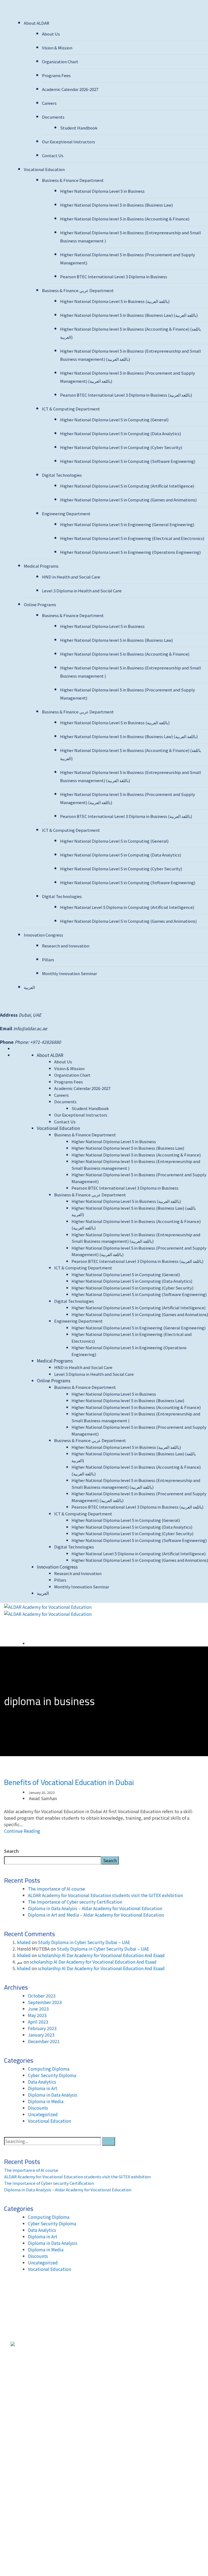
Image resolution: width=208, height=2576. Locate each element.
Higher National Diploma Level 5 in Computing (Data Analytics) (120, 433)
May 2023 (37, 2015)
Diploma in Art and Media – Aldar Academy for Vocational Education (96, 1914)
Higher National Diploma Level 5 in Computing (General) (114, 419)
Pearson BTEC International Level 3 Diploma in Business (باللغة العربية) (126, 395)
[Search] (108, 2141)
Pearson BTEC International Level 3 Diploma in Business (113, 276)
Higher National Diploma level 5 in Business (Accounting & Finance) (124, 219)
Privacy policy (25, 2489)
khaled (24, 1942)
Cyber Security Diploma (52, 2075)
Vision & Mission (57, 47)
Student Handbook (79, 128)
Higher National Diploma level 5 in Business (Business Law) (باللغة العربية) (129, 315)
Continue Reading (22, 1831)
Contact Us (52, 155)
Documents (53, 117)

• WHAT THE TASK REQUIRES
Line by line, write out the material exactly, leaving the images out.

• EXERCISE RESPONSE
Image resolution: width=208, height=2576. Locate each element.
Higher National Diploma Level 5 in Computing (Data Analytics) (120, 433)
May 2023 (37, 2015)
Diploma in Art and Media – Aldar Academy for Vocational Education (96, 1914)
Higher National Diploma Level 5 in Computing (General) (114, 419)
Pearson BTEC International Level 3 Diploma in Business (باللغة العربية) (126, 395)
[Search] (108, 2141)
Pearson BTEC International Level 3 Diploma in Business (113, 276)
Higher National Diploma level 5 in Business (Accounting & Finance) (124, 219)
Privacy policy (25, 2489)
khaled (24, 1942)
Cyber Security Diploma (52, 2075)
Vision & Mission (57, 47)
Student Handbook (79, 128)
Higher National Diploma level 5 in Business (Business Law) (باللغة العربية) (129, 315)
Continue Reading (22, 1831)
Contact Us (52, 155)
Documents (53, 117)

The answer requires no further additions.